Rep. Janet Ellis, D-Helena, introduced House Bill 77 to the House State Administration Committee

By ALISON NOON, Associated Press

HELENA — A Montana legislator wants to crack down on the waves of robocalls residents receive in the final months of political campaigns.

Rep. Janet Ellis, D-Helena, introduced House Bill 77 to the House State Administration Committee on Wednesday.

Currently, all automated telephone solicitations are illegal in Montana if a caller does not get permission from the answering party before playing a prerecorded message. Ellis’ measure would allow the state’s commissioner of political practices to prosecute callers who violate that law in the two months before an election.

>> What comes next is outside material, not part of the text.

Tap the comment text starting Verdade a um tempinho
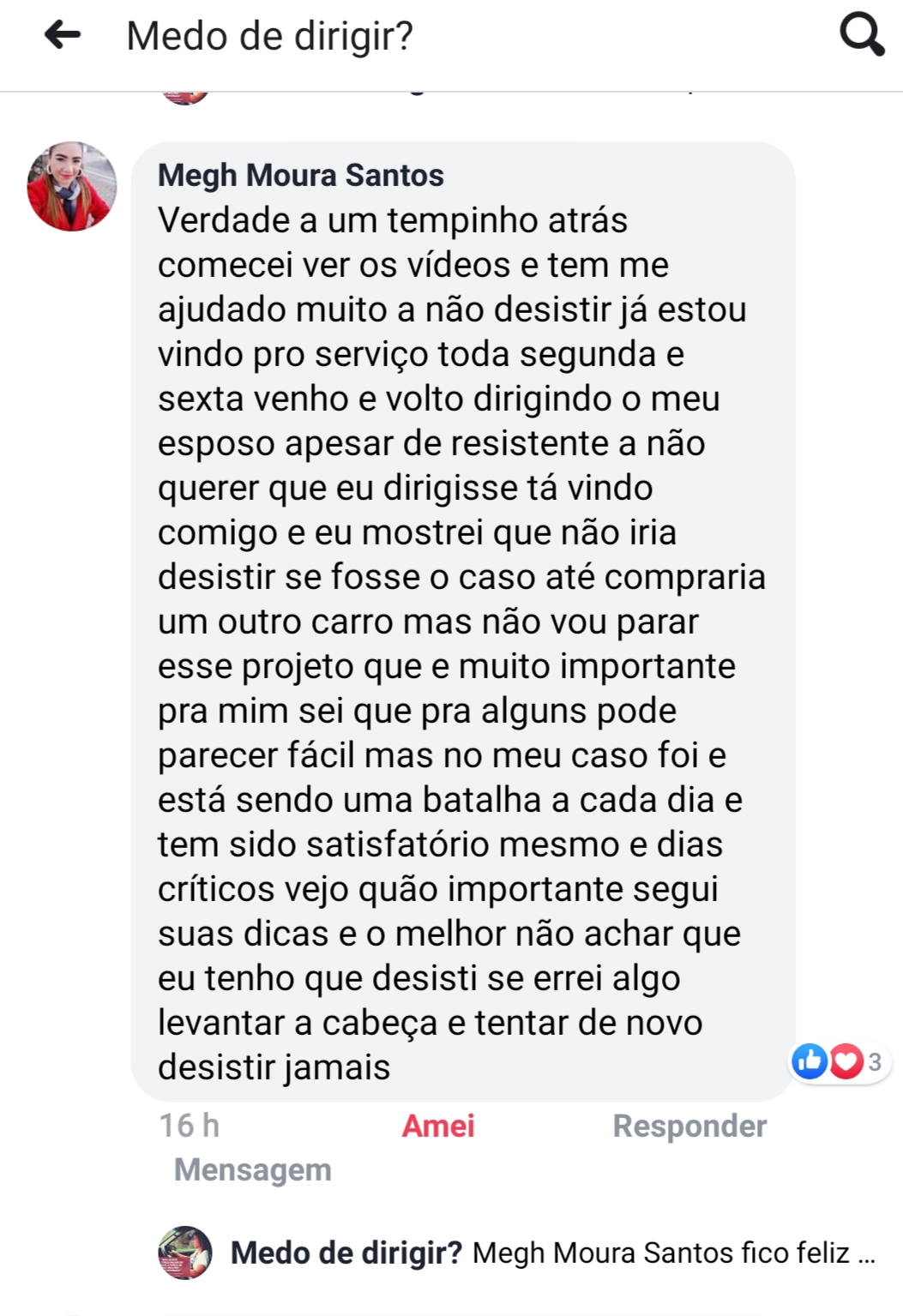Viewport: 903px width, 1316px height. click(x=461, y=644)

The bill would not apply to national elections, including those for a congressional or U.S. Senate seat. It would build upon Montana’s set of do-not-call laws that were enacted the same year U.S. Congress passed the Telephone Consumer Protection Act of 1991.The Act put some restrictions on phone solicitations and automated calls but left the regulation of political robocalls up to the states.

County attorneys have the authority to prosecute robocallers who ignore the law in Montana, but no one has since the law was enacted 24 years ago. Ellis said misdemeanors like illegal phone solicitations are not priorities for busy county attorneys.

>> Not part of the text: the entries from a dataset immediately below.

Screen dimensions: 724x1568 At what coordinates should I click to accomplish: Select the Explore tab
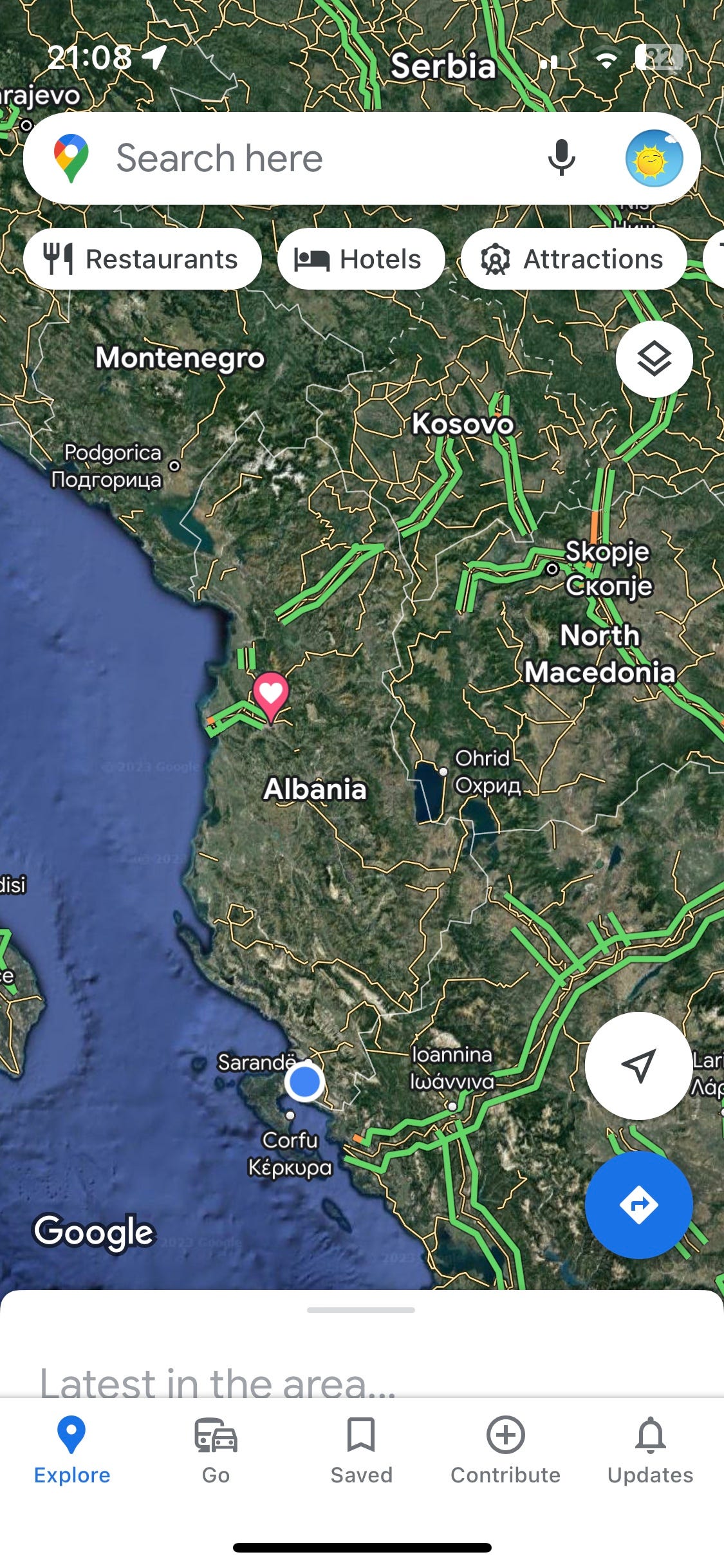point(71,1451)
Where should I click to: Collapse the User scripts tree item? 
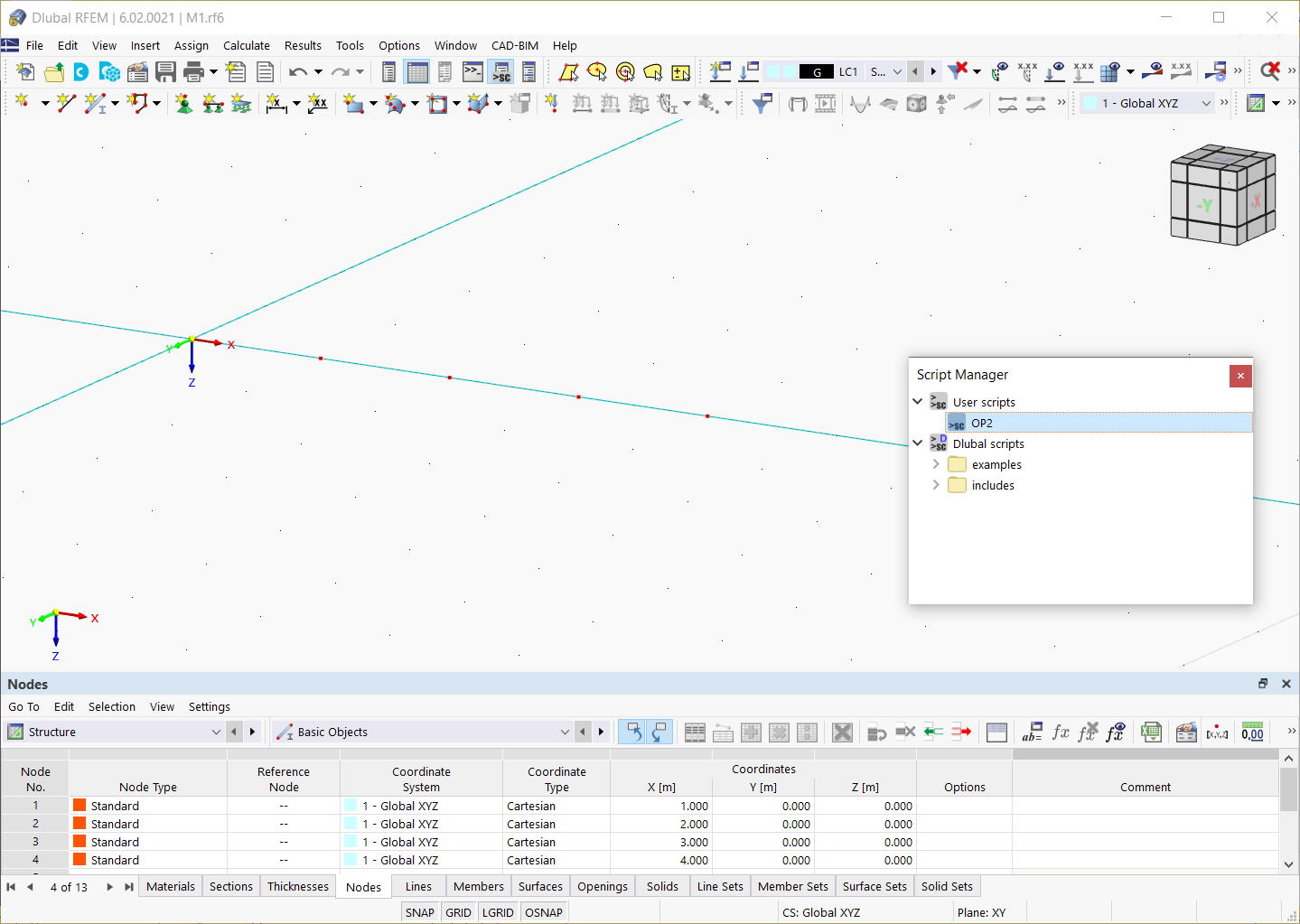917,401
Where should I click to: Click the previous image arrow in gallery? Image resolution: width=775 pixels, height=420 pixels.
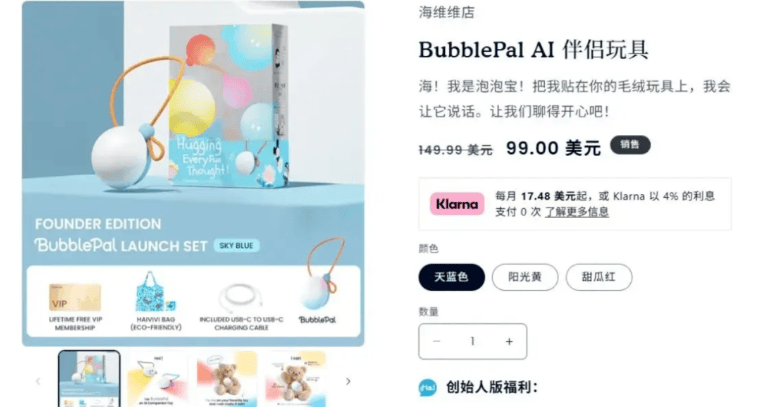pyautogui.click(x=38, y=381)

“Unfortunately it appears that this law has never been enforced,” Ellis said.

Commissioner of Political Practices Jonathan Motl said his office, which oversees campaign violations, regularly receives complaints about political callers. Since his office cannot legally take action, Motl said he directs concerned citizens to county attorneys, where complaints largely go unchecked.

“It doesn’t reflect well on our abilities to serve the citizens of the state of Montana,” Motl said.

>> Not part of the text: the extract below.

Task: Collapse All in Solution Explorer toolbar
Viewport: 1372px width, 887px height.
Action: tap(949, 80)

Motl was the single proponent to speak for the bill on Wednesday. No testimony was given against HB 77.

“We’re not touching the robocall statute itself,” Motl said. “All we’re doing is making it a campaign practice violation.”

Motl assured the committee that a change would be significant.

“We will do it,” Motl said. “If we get a complaint during an election campaign, we will act on it.”

One provision of the state law says callers found in violation could be fined up to $500.